6 Types of Email Spam Traps, You should Avoid
Email spam traps or “email pitfalls” have metamorphosed a great deal since the 1990’s. In order to avoid these dangers, it’s important to understand the history of spam and its fighters. Take a look at video based on the history of email list hygiene.
Types of spam traps
There are several types of spam traps or pitfalls that are in circulation:
TLD Email Traps
Top Level Domains, in our industry, are considered to be large Internet service providers who offer free email services. The industry calls them “HAMY” emails. “HAMY” stands for Hotmail, AOL, MSN and Yahoo!. It also represents Gmail and the hundreds of other free email service providers. Spam fighters use these as traps by signing up a few hundred accounts and strategically placing these email addresses online in forums, websites and forms pages.
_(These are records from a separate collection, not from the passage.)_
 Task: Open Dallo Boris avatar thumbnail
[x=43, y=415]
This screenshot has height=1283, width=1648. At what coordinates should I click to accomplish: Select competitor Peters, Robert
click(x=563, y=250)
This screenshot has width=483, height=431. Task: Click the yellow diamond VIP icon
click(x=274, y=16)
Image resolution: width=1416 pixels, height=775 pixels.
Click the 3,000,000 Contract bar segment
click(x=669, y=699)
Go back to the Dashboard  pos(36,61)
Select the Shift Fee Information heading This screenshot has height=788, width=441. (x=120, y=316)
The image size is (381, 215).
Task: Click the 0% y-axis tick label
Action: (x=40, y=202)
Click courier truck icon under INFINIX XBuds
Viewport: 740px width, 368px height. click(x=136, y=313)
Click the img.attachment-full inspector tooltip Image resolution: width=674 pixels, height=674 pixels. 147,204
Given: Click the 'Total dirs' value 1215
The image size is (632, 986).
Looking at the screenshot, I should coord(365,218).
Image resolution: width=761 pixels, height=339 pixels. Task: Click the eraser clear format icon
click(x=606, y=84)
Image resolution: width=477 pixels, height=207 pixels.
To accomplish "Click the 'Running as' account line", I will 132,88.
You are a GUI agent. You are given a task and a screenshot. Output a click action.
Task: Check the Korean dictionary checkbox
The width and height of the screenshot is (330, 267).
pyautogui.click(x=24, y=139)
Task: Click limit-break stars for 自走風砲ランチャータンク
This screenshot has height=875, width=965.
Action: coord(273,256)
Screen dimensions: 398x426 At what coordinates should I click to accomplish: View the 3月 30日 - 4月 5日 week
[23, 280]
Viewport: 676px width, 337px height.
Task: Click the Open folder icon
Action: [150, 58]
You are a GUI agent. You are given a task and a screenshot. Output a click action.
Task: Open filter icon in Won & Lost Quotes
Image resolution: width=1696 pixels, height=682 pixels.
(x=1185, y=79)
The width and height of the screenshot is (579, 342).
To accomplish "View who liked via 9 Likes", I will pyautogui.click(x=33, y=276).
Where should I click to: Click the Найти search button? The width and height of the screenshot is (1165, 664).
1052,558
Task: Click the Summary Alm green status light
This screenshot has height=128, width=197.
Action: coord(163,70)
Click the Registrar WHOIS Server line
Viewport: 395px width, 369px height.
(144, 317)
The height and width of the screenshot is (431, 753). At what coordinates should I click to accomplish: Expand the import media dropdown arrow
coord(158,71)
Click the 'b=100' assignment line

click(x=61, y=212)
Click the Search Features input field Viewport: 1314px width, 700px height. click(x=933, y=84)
These traps are harder to create now because of the restrictions ISP’s have on creating “fake” email addresses. In order to avoid these traps, you will have to use some type of spam trap removal service who has a static list of these traps to remove from. You can also avoid these by not harvesting email addresses off of the Internet.
Regular Domain Traps
A regular domain trap is the most commonly used spamtrap out there. Spam fighters purchase a few hundred domains a year (maybe less) and create thousands of accounts. Again, these are strategically placed on websites, forums and form pages. To avoid these, an emailer needs someone who understands how to remove spam traps by finding the blacklist IPs for suppressing them.
Bounce Traps
A few years ago, TLD’s started activating suspended/inactive accounts in order to capture spam into a new blackhole to study interpret and report spam. It was quite clever. What was once a “Hotmail” hard bounce became an activated spam trap. This brought in a new era of hygiene in which grey and white listed emailers had to do email verification in order to avoid this pitfall.
Whois Traps
Although not a conventional way to trap spammers, some TLD ISP’s wrote software that checked every domain that streamed into their network and monitored the whois information. Even though most spammers would use privacy whois, that alone would be able to block a majority of spam. To avoid these types of traps, it would be prudent to not use whois privacy protection. If you’re subscribers know who you are, then what are you hiding from?
Domain Extensions
New extensions like .ninja and the like can flood ISP’s in a hurry. It’s common for a new rollout to hit the market and for spammers to gobble them up for bulk email. Spam fighters simply watch their traffic for the new extensions and then block them. If enough come in to annoy an email administrator, they can easily report the spam to any of their favorite blacklist providers. Never purchase new extensions for sending email.
Date of Domain Purchased Traps
The latest trends of pitfalls are programs that ask domains for their date of birth. Even if you follow all guidelines above, email administrators can block your traffic if the domain you are using to send advertisements is brand new or even a few months old. If an administrator looks at all traffic coming in with new domains and see the advertisement as spammy, they too will and can report your message as spam to any number of blacklists they have relationships with.
In conclusion, one must seriously think about email list hygiene as the first defense against undeliverability. Unless you are an expert at understanding the latest trends and pitfalls of antispam, you are most guaranteed to either lose a lot of money or be defeated in this industry.